Remember to drink water or infusions of peppermint or spearmint regularly to moisten the inside of the mouth and thus help eliminate bacteria. You can also chew sugarless chewing gum throughout the day to promote saliva secretion and/or consume citrus fruits that trigger saliva production.

10.    A bad liver

A problematic liver, heavy meals, a period of fatigue can cause bad breath, which is usually caused by eating foods containing nitrogen. This is the case with proteins. Usually, this nitrogen is eliminated by the liver and kidneys. If the liver is defective, this operation cannot be done. Nitrogen then rises from the stomach to escape through the mouth.

What treatment?

A gastroenterologist will do a blood test to check for liver enzymes and perform a scan of the liver. Bad breath can be a telltale sign of liver failure, cirrhosis, or hepatitis.

At home, make it easier for the liver to work by eating foods that are easy for the liver to process, such as vegetables and fruit. Avoid consuming too much protein. Take the opportunity to also reduce the consumption of alcohol and tobacco, which are conducive to liver dysfunction.

11.    Sometimes the pre-menstrual cycle is the cause

Just before menstruation, a hormonal change occurs in women, including the production of more dental plaque which promotes the proliferation of bacteria. This hormonal change also influences the intestinal flora and loads the breath with sulfur.

What treatment?

Remember to have an irreproachable dental and oral hygiene by washing your teeth regularly and by performing mouthwashes.

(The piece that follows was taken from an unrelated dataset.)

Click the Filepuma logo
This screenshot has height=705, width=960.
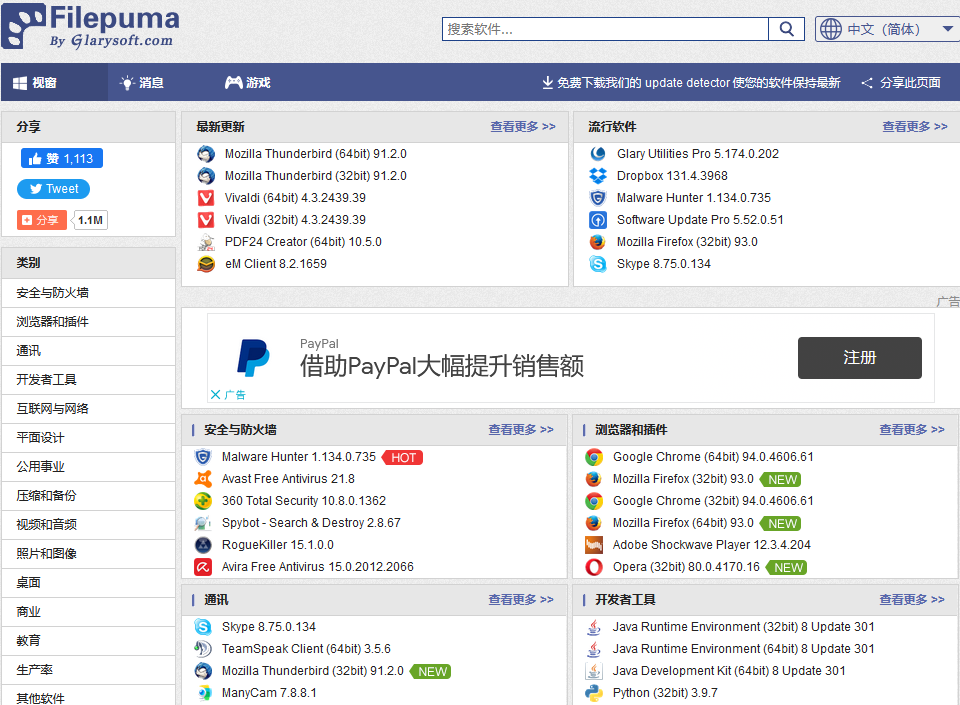point(92,27)
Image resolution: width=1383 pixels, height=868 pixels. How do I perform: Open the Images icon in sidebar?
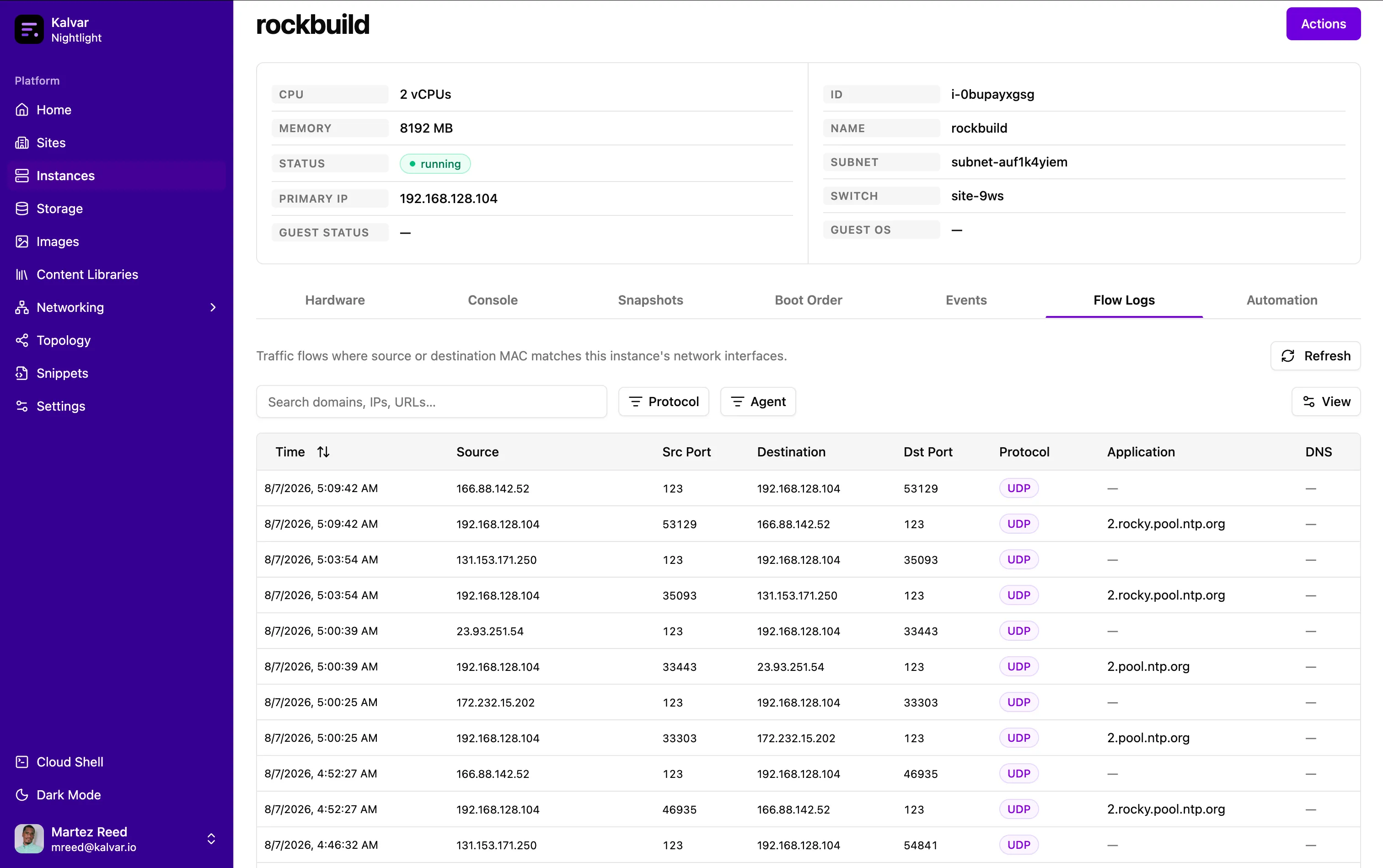point(22,241)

This does not treat the real cause of bad breath but may mask it during this short time each month before your period.

12.    High protein diets

High protein diets are useful to lose weight, but they also have the disadvantage of promoting bad breath. In principle, the protein diet is rich in meat, fish, dairy products, eggs and almost zero carbohydrates. In the absence of carbohydrates, the body will burn fat and release waste products called ketones into the blood. Very volatile, they will also be released in the respiratory tract and cause bad breath.

What treatment?

Be patient and wait until the end of the diet because the smell of acetone in your breath proves that the diet is working. Until then, you can mask the smell with mouthwashes or zero-sugar chewing gums. When you’re done with the diet, eating a reasonable amount of carbohydrate should restore your healthy breath.